Senado Federal aprova aumento de pena para maus-tratos a animais
Com o projeto, a pena agora será de 1 a 4 anos de detenção, com a possibilidade de multa mantida.
O Plenário do Senado aprovou ontem (11) a ampliação da pena para o crime de maus-tratos a animais (PLS 470/2018). Hoje, a pena prevista é de 3 meses a um ano de detenção, além de multa. Com o projeto, a pena agora será de 1 a 4 anos de detenção, com a possibilidade de multa mantida. O texto também estabelece punição financeira para estabelecimentos comerciais que concorrerem para o crime e segue agora para a análise da Câmara dos Deputados.
De acordo com a Agência Senado, a sugestão de pena mais rigorosa foi apresentada pelo senador Randolfe Rodrigues (Rede-AP) na semana passada e teve como motivação o caso de um cachorro espancado e morto em uma unidade da rede de supermercados Carrefour, em Osasco (SP).

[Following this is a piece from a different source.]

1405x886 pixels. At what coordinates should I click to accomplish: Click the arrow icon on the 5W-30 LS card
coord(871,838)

O projeto tramitou em caráter de urgência. Por isso, a senadora Simone Tebet (PMDB-MS) apresentou parecer favorável, em Plenário, pelas Comissões de Meio Ambiente (CMA) e de Constituição, Justiça e Cidadania (CCJ).

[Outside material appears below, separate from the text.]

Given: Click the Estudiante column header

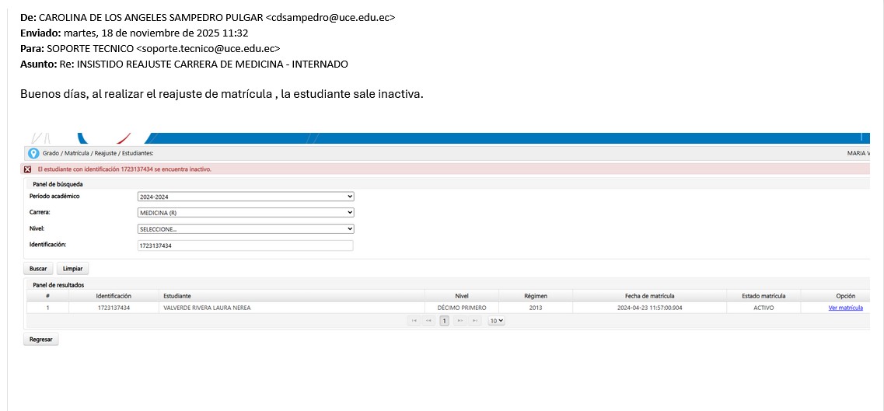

- Foto: Waldemir Barreto/Agência Senado
Senador Randolfe Rodrigues.
O senador Telmário Mota (PTB-RR) apresentou um voto em separado, contrário a algumas questões do projeto, argumentando que a medida vai “acabar com a vaquejada”. Ele criticou, por exemplo, o tempo da pena — que ele considerou exagerada. Telmário ainda reclamou da rápida tramitação e lamentou o que chamou de preconceito e hipocrisia dos movimentos que defendem os animais.
“Um povo sem cultura é um povo sem história. Esse país está afundado por causa desses ambientalistas. Vamos priorizar todas as vidas, mas principalmente as vidas humanas”, afirmou.
Randolfe Rodrigues negou que seu projeto atinja manifestações culturais como a vaquejada. Para ele, as posições contrárias à sua proposta, na verdade, são um “lobby a favor das rinhas de galo”.
O projeto altera a lei 9.605/1998 para estabelecer a pena para quem praticar ato de abuso, maus-tratos, ferir ou mutilar animais silvestres, domésticos ou domesticados, nativos ou exóticos, ainda que por negligência.